Ahora Richard Allen vive solo en la casa de su familia, en los alrededores de Monrovia, y trabaja salteado como programador para una compañía de Internet —que no siempre le paga. Quiere seguir estudiando —insiste mucho en que quiere seguir estudiando— pero no tiene dónde. A veces piensa que quizás deba irse para terminar de formarse, pero que si lo hace será para volver a su país.

—¿Todavía sientes que este es tu hogar, después de todo lo que pasó?

—Algunas veces me pregunto qué estoy haciendo acá, pero tengo que seguir tratando. Tengo que pensar en positivo, aunque no siempre es fácil. La última vez que me fui pensé que ya no iba a volver más, estaba harto. Pero después empiezas a extrañar a tu país, tu idioma, quieres tener un lugar donde conozcas a la gente y puedas hacer algo en la vida, y eso es muy difícil si no estás en tu país. Yo me volví para empezar a trabajar, a ser un hombre.

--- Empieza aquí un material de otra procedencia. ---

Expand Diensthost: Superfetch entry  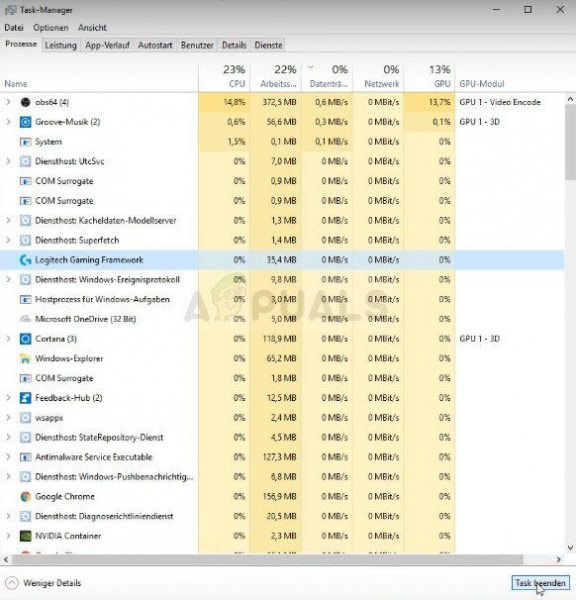[x=8, y=240]
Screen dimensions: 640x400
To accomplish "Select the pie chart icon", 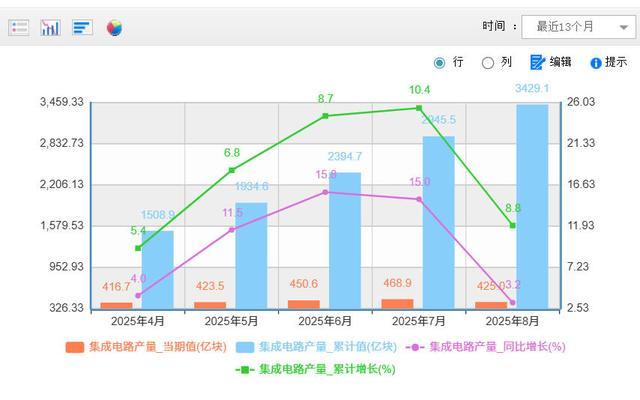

En los dos últimos años, unos cien mil exiliados de guerra han vuelto a Liberia. Pero muchos más no. Los mejores amigos de Richard se quedaron en Ghana: varios sufrieron la muerte de toda su familia. Richard discutió mucho con uno que decía que nunca volvería porque si viese a la gente que mató a sus padres los mataría, y no quiere hacer eso.

—Yo creo que tenemos que empezar a perdonarnos, a reconciliarnos. Si yo llegara a ver a los tipos que mataron a mi abuelita no los mataría, les diría que los perdono y entonces ellos entenderían y dirían ah, nunca más voy a hacer algo así.

Ahora Richard tiene veinticuatro años, y dice que todavía no quiere pensar en casarse porque no podría mantener a una familia, pero sigue guardando su sueño.

—¿Realmente sigues pensando en ser presidente de Liberia?

—Sí, claro. Todavía rezo por eso. Yo quiero mucho a mi país y quiero verlo mejor.

Dice, y se ríe. Richard tiene la sonrisa amable pero los ojos tristes, una barbita rala, una camisa a cuadros: aspecto bien cuidado.

—¿Pero de verdad crees que podrías ser presidente?

—Sí. Si tengo la oportunidad, sí. Nuestra presidenta pasó por cosas muy duras, así que por qué no yo. Si trabajo lo suficiente, por qué no. Y tendría un mensaje para todos: miren, yo sé lo que es tener hambre, no tener trabajo, dormir en la calle, ver cómo matan a tus parientes. Si yo, que pasé por todo lo que pasé, ahora soy el presidente, eso quiere decir que ustedes pueden, ustedes también pueden.